PROMPT: Starting at the line that contains "Click the centre bore of the large gear" and ending with the line that contains "(x=171, y=191)", rewrite the item lines below as a JSON list of strings, one string per line, skipping blank lines. Omit the pictures from your answer.

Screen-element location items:
——
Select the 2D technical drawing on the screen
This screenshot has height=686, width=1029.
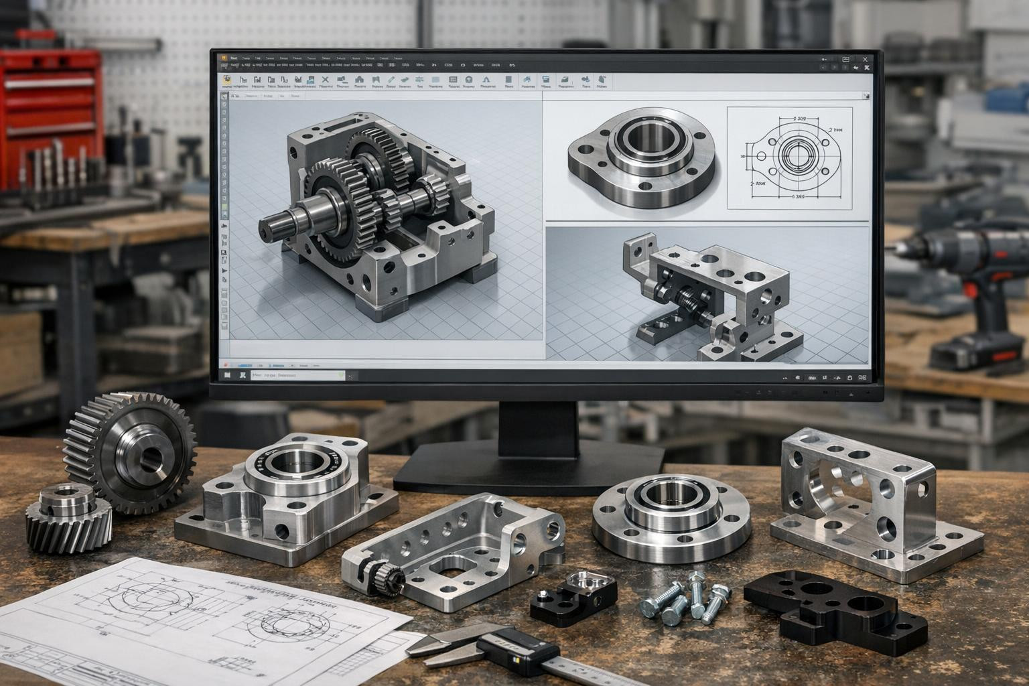click(x=791, y=158)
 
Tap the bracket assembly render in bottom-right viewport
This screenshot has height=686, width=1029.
click(x=710, y=295)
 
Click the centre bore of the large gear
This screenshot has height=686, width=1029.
click(x=149, y=459)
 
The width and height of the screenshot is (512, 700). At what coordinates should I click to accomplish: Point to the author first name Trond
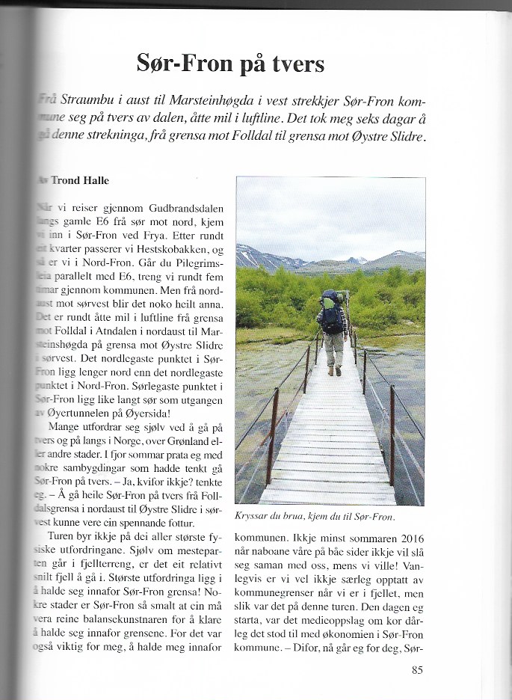pyautogui.click(x=66, y=181)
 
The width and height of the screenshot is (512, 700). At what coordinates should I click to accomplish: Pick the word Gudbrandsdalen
pyautogui.click(x=187, y=208)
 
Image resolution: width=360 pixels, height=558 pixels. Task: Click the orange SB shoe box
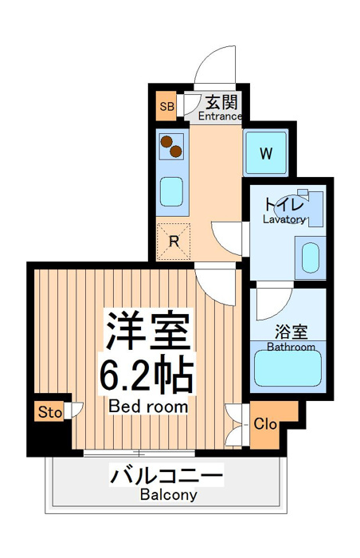(x=166, y=106)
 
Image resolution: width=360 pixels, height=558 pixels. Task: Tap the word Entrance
(x=220, y=116)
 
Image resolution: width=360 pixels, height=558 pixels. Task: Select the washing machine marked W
(x=266, y=153)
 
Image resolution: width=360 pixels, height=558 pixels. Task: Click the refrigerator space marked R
(x=174, y=242)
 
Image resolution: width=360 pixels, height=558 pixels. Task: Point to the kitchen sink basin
(x=171, y=191)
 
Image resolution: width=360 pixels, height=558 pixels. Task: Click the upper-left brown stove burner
(x=166, y=142)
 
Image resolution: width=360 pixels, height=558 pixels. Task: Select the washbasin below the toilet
(x=310, y=257)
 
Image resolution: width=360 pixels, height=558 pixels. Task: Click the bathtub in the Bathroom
(x=288, y=368)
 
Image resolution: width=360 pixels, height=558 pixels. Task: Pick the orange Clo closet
(x=269, y=424)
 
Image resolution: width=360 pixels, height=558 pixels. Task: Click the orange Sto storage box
(x=50, y=412)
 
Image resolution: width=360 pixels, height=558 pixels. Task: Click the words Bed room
(x=148, y=406)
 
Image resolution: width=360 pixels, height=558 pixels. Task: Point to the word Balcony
(x=168, y=495)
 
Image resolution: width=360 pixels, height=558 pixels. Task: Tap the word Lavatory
(x=284, y=219)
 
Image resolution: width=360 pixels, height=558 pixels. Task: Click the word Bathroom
(x=291, y=347)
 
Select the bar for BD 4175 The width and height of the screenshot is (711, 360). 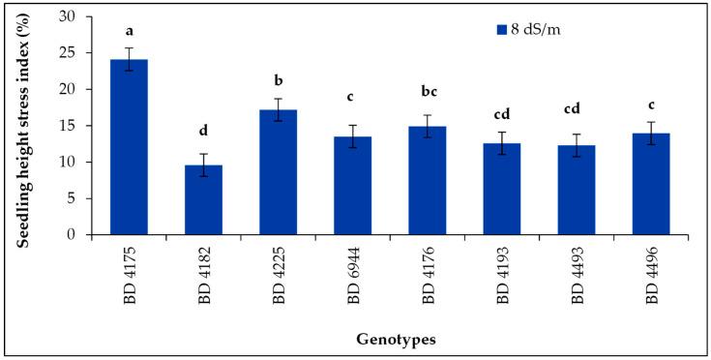point(130,147)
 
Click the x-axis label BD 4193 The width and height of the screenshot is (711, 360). point(503,275)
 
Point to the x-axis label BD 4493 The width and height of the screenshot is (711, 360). point(578,275)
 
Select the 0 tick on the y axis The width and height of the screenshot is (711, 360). point(86,235)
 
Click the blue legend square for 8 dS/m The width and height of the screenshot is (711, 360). point(502,30)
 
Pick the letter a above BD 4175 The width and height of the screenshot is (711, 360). point(130,31)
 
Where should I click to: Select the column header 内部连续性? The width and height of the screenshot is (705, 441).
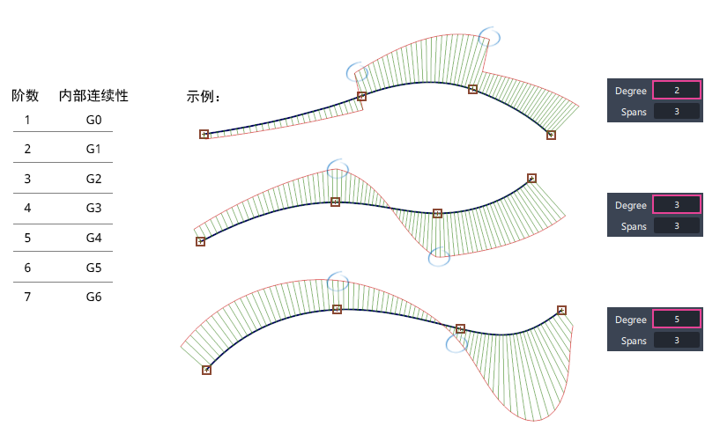93,95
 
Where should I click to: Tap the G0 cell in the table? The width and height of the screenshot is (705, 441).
94,120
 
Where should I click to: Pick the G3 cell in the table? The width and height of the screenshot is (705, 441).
94,209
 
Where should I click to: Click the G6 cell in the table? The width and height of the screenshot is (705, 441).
94,297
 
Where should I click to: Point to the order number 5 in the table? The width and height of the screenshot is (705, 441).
27,238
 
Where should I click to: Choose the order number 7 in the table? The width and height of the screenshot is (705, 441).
27,297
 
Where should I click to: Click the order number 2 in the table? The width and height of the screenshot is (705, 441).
27,150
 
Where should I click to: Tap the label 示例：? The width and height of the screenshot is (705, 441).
204,96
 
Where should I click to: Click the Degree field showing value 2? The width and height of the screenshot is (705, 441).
676,91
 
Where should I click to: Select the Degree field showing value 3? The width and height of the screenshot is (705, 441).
676,205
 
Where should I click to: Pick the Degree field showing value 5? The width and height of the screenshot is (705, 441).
676,320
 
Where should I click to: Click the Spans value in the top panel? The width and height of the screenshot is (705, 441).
676,112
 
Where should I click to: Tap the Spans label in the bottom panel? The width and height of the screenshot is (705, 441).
634,341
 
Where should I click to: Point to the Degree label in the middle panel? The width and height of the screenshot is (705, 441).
631,205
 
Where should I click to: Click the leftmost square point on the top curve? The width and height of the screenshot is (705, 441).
204,134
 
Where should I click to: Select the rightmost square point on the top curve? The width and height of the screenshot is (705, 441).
551,135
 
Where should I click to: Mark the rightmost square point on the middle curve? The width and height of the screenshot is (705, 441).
531,178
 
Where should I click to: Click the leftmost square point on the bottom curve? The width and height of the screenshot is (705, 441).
206,370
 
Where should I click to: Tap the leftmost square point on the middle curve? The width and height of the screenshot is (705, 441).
200,241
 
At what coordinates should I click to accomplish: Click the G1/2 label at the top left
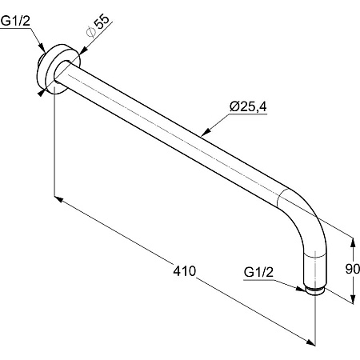tap(15, 21)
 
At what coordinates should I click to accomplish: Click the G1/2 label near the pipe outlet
tap(258, 272)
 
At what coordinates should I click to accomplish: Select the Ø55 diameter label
tap(98, 26)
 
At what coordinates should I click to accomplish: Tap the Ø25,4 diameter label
tap(248, 106)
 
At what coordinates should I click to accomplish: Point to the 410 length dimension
tap(185, 271)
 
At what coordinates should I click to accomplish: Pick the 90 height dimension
tap(353, 269)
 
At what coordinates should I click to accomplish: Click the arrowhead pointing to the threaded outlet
tap(300, 288)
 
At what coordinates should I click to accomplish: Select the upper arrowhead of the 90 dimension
tap(353, 242)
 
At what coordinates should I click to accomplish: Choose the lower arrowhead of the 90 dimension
tap(353, 298)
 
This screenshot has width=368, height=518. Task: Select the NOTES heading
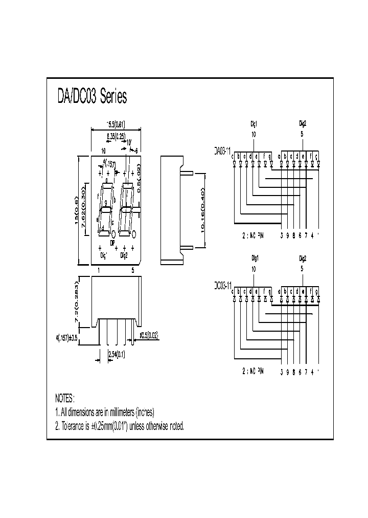(65, 398)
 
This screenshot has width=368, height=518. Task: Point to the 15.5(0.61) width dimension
(116, 124)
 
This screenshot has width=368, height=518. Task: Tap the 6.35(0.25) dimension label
(117, 135)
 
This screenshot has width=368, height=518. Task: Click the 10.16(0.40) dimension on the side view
(202, 210)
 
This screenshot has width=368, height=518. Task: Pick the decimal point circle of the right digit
(133, 235)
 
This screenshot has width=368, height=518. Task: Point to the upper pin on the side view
(187, 174)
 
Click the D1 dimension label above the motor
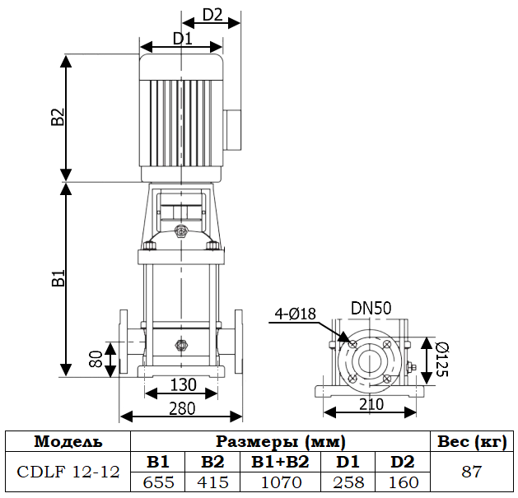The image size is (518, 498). click(182, 39)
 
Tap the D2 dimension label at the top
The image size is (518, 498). click(212, 15)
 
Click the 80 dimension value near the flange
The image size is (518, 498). click(96, 359)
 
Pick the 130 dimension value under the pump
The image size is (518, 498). click(183, 384)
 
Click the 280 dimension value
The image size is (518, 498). click(183, 407)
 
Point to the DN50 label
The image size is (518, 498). click(371, 308)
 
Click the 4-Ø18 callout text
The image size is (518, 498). click(296, 313)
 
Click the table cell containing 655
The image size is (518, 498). click(158, 482)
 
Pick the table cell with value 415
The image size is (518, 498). click(212, 482)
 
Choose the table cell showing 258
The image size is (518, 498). click(348, 482)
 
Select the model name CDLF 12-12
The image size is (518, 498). click(68, 472)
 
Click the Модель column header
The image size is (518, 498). click(68, 441)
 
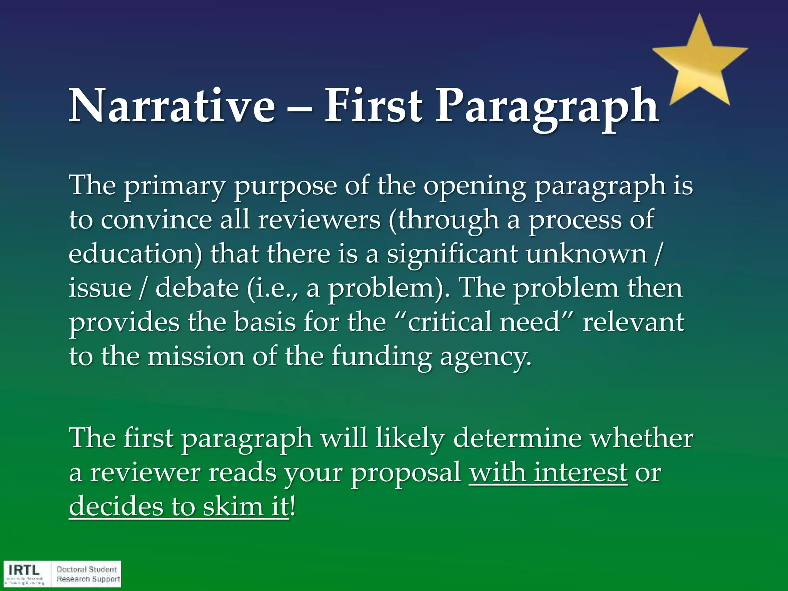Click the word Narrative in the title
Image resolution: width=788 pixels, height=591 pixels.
[172, 106]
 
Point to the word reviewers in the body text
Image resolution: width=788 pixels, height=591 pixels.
[319, 220]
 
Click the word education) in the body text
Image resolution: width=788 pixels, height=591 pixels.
[135, 254]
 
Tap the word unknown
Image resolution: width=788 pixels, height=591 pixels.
[587, 254]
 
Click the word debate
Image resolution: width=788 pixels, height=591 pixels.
[197, 288]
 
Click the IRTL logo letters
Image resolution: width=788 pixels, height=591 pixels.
[24, 570]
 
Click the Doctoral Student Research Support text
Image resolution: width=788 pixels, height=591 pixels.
[88, 574]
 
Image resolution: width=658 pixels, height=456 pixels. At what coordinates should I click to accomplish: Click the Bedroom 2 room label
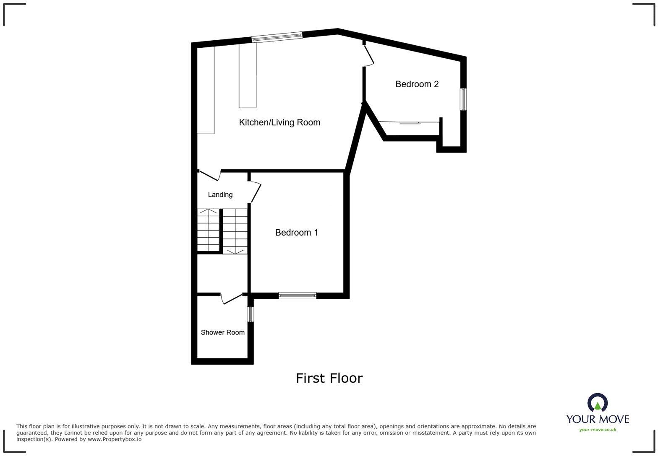(417, 84)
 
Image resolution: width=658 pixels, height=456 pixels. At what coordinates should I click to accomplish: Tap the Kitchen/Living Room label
(279, 122)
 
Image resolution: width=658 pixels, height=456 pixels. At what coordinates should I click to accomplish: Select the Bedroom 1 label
(296, 233)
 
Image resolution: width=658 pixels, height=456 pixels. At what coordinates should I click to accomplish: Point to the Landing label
(220, 194)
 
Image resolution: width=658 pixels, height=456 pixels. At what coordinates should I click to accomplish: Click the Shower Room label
(222, 332)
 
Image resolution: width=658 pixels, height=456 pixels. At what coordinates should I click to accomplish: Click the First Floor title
(329, 378)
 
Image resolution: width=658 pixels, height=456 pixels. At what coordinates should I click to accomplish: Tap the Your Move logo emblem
(597, 403)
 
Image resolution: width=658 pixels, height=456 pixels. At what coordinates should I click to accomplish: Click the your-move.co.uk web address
(598, 430)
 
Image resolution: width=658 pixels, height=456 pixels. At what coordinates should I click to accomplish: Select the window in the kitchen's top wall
(277, 37)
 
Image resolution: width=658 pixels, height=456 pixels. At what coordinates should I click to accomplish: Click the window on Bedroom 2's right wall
(463, 99)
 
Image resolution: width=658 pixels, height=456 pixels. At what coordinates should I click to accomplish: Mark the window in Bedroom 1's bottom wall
(297, 295)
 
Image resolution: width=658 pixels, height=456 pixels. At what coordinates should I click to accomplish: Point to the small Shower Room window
(250, 314)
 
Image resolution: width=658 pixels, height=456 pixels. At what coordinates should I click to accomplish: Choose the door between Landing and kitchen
(209, 176)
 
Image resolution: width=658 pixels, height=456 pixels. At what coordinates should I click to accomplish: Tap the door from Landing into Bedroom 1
(256, 192)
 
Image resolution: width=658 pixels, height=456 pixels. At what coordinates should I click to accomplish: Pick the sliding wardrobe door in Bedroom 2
(409, 123)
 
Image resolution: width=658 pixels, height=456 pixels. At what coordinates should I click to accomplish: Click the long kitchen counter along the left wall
(206, 90)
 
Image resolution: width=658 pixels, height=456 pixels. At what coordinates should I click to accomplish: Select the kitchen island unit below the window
(248, 75)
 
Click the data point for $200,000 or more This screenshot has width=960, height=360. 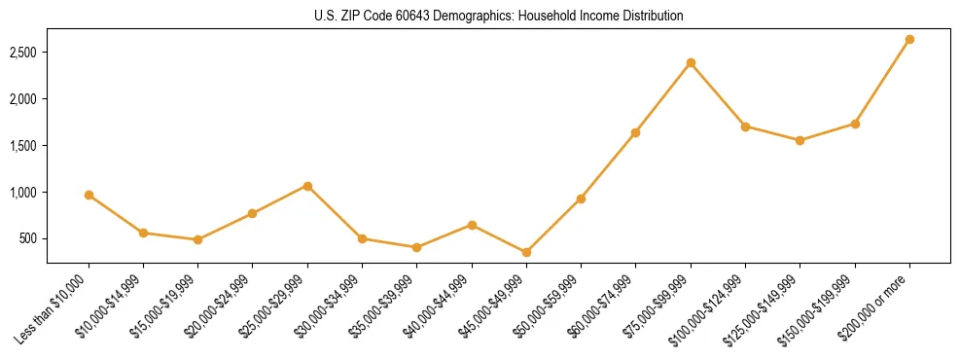[909, 40]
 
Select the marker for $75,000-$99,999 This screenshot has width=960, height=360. [691, 63]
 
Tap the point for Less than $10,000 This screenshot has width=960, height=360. [89, 195]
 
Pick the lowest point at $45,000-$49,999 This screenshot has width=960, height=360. [526, 252]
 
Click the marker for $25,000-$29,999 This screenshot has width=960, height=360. [307, 186]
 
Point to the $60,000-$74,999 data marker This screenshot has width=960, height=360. [636, 132]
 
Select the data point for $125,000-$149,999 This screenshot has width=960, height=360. [800, 140]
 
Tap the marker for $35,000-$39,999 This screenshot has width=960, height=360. [417, 247]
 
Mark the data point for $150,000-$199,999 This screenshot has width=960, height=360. [855, 124]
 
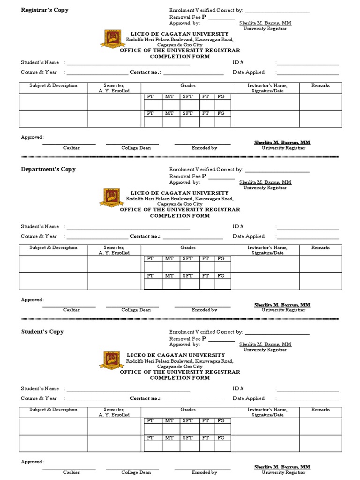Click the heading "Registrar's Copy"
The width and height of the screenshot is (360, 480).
point(45,10)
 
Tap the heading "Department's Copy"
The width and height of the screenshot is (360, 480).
point(48,169)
——
EXPECTED ANSWER:
[
  "Click the centre bore of the large gear",
  "This screenshot has height=686, width=1029.",
  "click(x=149, y=459)",
  "The width and height of the screenshot is (512, 700). At what coordinates should I click to accomplish: Point to the author first name Trond",
  "pyautogui.click(x=66, y=181)",
  "The width and height of the screenshot is (512, 700). At what coordinates should I click to accomplish: Pick the word Gudbrandsdalen",
  "pyautogui.click(x=187, y=208)",
  "Image resolution: width=360 pixels, height=558 pixels. Task: Click the orange SB shoe box",
  "(x=166, y=106)",
  "Image resolution: width=360 pixels, height=558 pixels. Task: Tap the word Entrance",
  "(x=220, y=116)",
  "Image resolution: width=360 pixels, height=558 pixels. Task: Select the washing machine marked W",
  "(x=266, y=153)",
  "Image resolution: width=360 pixels, height=558 pixels. Task: Click the refrigerator space marked R",
  "(x=174, y=242)",
  "Image resolution: width=360 pixels, height=558 pixels. Task: Point to the kitchen sink basin",
  "(x=171, y=191)"
]